# [Material supplied]

━━━━━━

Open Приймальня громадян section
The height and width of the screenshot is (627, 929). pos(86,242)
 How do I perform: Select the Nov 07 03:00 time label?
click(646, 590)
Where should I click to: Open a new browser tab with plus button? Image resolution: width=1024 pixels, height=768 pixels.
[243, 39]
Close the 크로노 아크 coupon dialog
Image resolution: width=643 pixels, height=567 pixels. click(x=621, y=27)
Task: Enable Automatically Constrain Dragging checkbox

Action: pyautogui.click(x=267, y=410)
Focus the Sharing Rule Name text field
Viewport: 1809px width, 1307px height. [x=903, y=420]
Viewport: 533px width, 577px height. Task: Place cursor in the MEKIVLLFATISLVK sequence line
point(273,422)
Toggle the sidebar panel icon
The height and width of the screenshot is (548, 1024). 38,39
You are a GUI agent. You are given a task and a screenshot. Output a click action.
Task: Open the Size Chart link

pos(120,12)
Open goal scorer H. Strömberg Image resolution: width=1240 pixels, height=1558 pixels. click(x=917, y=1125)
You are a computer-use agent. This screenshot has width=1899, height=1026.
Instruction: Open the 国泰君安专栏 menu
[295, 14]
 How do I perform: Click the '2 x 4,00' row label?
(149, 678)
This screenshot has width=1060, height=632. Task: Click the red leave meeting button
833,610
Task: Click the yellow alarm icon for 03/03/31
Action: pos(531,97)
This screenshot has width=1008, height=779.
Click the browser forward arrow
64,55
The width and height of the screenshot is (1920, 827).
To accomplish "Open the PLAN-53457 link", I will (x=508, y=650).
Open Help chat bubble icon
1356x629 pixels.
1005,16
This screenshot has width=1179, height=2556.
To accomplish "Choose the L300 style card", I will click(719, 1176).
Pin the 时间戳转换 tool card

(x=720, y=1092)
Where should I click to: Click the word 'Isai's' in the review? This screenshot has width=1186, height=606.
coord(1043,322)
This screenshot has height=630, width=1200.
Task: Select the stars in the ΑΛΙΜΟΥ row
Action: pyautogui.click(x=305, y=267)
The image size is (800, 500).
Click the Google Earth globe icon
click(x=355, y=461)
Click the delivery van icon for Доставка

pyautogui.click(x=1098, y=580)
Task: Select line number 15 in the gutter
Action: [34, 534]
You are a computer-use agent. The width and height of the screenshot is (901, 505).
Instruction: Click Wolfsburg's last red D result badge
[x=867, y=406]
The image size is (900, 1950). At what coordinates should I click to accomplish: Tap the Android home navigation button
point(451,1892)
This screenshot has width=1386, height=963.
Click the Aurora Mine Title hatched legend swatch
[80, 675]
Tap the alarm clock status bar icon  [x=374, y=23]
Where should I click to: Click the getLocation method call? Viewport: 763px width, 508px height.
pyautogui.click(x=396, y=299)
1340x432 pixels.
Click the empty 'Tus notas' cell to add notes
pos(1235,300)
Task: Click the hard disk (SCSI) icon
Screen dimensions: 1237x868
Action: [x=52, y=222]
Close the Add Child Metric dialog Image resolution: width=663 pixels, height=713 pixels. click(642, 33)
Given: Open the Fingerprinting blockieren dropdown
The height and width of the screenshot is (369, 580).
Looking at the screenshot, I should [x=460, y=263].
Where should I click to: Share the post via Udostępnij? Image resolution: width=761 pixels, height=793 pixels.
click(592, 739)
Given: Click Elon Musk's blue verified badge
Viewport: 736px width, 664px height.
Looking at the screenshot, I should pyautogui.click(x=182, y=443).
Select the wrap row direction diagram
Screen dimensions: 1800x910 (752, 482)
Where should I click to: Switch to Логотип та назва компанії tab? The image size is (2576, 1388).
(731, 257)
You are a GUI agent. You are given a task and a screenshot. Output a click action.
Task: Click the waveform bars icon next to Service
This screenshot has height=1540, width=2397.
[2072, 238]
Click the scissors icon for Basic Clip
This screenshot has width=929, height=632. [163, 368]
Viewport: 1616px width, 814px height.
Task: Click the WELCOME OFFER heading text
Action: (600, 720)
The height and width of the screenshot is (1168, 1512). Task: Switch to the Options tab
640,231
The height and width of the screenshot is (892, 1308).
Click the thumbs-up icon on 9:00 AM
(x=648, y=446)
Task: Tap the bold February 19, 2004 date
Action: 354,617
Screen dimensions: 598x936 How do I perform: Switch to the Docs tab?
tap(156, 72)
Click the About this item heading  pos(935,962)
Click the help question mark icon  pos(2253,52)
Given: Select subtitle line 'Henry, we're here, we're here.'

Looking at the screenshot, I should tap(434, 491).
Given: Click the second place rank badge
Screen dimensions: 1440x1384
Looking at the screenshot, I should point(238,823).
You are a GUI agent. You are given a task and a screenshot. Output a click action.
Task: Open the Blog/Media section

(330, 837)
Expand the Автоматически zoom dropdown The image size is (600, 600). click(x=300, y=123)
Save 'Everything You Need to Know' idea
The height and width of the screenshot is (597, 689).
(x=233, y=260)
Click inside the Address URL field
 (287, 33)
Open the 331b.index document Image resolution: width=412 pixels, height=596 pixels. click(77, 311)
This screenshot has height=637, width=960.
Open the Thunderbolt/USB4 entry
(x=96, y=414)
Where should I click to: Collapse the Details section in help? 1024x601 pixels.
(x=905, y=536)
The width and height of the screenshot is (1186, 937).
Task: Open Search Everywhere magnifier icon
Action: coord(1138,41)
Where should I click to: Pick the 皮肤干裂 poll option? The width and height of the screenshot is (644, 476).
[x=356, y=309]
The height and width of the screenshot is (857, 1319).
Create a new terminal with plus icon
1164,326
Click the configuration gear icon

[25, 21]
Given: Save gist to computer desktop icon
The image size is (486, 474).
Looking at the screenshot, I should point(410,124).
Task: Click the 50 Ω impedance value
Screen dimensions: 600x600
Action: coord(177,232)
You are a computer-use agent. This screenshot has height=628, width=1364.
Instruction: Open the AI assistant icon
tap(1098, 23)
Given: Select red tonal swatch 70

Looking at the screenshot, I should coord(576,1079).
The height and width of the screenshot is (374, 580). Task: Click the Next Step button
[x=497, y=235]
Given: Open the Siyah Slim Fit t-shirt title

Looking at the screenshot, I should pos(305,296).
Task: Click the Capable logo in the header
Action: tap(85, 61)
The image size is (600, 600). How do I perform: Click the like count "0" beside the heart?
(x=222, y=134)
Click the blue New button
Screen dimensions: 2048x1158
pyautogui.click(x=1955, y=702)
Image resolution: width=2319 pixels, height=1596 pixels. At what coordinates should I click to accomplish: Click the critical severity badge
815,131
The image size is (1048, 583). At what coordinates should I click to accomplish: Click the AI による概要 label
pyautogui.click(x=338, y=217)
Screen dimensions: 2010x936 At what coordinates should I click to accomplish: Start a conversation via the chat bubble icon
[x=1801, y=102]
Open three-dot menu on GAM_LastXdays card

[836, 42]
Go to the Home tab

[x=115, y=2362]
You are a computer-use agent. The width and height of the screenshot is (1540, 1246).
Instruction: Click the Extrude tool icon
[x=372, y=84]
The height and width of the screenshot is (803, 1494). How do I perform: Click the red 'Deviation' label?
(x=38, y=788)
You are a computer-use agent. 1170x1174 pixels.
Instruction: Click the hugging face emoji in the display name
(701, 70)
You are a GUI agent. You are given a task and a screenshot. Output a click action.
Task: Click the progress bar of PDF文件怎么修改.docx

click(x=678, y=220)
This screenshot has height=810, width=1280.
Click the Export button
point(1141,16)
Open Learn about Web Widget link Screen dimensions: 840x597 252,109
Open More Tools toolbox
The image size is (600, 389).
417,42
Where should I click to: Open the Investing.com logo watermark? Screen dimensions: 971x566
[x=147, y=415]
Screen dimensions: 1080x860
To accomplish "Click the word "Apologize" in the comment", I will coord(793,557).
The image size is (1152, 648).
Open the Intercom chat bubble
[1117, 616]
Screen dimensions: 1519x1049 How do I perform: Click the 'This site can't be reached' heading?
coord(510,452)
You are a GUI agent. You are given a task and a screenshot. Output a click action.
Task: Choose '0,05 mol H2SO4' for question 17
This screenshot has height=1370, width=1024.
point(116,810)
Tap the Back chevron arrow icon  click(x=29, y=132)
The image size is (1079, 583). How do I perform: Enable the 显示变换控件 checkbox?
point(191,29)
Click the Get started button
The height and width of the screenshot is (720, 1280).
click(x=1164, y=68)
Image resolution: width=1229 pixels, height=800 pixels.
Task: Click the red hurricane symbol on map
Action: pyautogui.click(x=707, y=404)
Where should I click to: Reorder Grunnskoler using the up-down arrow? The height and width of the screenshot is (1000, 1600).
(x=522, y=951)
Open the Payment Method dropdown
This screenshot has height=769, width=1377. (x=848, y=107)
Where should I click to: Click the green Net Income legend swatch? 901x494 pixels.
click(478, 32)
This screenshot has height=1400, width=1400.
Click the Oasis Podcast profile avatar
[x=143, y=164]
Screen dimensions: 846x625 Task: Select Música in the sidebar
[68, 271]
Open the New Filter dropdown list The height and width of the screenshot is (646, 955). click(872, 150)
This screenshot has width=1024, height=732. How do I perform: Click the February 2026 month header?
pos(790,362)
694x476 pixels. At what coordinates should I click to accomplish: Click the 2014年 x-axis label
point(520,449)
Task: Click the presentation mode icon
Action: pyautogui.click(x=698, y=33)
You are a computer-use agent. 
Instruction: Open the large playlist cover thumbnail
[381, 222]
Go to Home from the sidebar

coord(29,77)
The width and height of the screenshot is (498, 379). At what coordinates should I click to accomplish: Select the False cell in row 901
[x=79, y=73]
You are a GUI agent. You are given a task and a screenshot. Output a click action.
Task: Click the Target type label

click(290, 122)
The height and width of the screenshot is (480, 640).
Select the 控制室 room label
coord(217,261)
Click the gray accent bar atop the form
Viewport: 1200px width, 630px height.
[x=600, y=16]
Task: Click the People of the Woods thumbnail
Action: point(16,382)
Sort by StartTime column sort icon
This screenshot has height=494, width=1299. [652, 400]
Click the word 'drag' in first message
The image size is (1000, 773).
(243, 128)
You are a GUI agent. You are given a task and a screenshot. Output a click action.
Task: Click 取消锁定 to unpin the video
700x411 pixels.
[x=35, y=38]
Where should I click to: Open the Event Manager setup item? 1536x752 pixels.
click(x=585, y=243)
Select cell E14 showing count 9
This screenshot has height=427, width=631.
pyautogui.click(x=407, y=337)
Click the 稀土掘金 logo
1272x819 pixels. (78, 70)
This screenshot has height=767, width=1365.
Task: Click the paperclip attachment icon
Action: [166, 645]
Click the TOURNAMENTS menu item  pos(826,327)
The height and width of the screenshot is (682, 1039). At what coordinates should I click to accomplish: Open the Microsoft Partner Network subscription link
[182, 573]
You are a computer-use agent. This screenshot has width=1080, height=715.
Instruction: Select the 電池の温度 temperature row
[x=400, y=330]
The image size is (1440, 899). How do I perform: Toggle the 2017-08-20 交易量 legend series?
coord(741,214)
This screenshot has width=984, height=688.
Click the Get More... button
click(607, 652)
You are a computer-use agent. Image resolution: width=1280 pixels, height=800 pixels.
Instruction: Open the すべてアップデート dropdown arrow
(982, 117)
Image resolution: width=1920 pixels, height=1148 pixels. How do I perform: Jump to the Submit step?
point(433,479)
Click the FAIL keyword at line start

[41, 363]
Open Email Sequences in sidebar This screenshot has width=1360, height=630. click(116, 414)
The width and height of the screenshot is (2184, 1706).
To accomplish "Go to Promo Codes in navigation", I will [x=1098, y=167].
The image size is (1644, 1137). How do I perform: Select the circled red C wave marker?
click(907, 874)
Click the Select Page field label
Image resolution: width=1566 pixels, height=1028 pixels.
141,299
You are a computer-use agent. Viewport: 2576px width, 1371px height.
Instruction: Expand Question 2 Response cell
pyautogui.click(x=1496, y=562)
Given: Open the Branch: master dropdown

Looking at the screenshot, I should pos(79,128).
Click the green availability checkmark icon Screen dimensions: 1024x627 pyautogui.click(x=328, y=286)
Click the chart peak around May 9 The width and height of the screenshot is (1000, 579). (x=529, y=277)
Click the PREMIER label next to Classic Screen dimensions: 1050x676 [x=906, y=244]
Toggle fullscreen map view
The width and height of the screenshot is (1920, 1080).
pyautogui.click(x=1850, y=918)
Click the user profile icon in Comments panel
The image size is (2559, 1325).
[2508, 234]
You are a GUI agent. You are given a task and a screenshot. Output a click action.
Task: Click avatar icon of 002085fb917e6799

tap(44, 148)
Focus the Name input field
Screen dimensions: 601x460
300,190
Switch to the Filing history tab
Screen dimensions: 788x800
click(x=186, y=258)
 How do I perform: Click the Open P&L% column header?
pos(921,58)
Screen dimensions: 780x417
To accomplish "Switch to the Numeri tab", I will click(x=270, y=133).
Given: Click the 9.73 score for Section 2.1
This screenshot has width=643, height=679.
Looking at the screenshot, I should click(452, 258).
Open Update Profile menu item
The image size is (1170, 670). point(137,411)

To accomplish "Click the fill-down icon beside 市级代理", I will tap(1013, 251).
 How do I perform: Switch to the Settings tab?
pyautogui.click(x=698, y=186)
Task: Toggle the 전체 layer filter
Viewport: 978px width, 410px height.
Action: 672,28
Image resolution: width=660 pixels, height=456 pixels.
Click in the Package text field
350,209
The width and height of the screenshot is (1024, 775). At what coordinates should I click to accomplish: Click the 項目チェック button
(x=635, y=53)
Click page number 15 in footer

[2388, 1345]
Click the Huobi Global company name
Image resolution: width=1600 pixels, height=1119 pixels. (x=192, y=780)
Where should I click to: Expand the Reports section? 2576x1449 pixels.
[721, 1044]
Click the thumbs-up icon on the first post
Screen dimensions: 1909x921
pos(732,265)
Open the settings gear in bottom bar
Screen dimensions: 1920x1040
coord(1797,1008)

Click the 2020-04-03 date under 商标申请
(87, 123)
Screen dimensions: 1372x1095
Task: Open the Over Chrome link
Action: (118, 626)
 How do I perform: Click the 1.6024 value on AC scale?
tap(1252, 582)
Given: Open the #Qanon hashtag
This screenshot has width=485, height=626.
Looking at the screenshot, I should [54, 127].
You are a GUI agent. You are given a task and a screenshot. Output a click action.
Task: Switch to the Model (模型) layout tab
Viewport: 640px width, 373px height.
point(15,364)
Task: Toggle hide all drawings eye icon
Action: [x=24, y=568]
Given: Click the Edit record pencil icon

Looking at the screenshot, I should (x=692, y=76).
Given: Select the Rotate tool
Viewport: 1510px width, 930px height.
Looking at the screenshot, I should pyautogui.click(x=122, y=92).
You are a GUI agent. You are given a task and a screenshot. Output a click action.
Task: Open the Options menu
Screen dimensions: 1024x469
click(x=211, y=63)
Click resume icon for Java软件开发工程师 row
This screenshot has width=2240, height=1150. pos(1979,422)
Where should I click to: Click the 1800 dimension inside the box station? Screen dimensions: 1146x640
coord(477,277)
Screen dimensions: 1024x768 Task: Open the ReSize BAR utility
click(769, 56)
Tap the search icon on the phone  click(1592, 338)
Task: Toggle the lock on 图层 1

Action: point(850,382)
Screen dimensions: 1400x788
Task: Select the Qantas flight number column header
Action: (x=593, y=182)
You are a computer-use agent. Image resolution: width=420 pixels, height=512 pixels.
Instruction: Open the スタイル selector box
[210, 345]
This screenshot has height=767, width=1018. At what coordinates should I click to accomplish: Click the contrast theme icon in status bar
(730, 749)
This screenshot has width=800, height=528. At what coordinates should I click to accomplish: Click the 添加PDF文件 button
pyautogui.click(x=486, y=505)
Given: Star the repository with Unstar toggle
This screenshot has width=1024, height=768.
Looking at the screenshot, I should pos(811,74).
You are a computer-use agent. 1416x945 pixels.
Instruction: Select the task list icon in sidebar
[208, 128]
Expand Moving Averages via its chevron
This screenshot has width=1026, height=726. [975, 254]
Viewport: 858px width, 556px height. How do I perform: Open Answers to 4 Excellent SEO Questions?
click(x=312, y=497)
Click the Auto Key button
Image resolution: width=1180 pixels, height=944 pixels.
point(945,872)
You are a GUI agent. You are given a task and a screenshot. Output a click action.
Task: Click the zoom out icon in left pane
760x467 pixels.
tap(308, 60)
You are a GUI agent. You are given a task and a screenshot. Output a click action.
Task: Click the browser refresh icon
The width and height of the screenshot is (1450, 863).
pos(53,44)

━━━━━━

Reproduce the data starting at the line that has "The height and width of the screenshot is (857, 1319)." and ending after the line that has "[x=497, y=235]", swapping "configuration gear icon" for "settings gear icon" and changing nothing else.

# [Exercise output]
The height and width of the screenshot is (857, 1319).
Create a new terminal with plus icon
1164,326
Click the settings gear icon

[25, 21]
Given: Save gist to computer desktop icon
The image size is (486, 474).
Looking at the screenshot, I should point(410,124).
Task: Click the 50 Ω impedance value
Screen dimensions: 600x600
Action: coord(177,232)
You are a computer-use agent. This screenshot has height=628, width=1364.
Instruction: Open the AI assistant icon
tap(1098, 23)
Given: Select red tonal swatch 70

Looking at the screenshot, I should coord(576,1079).
The height and width of the screenshot is (374, 580). Task: Click the Next Step button
[x=497, y=235]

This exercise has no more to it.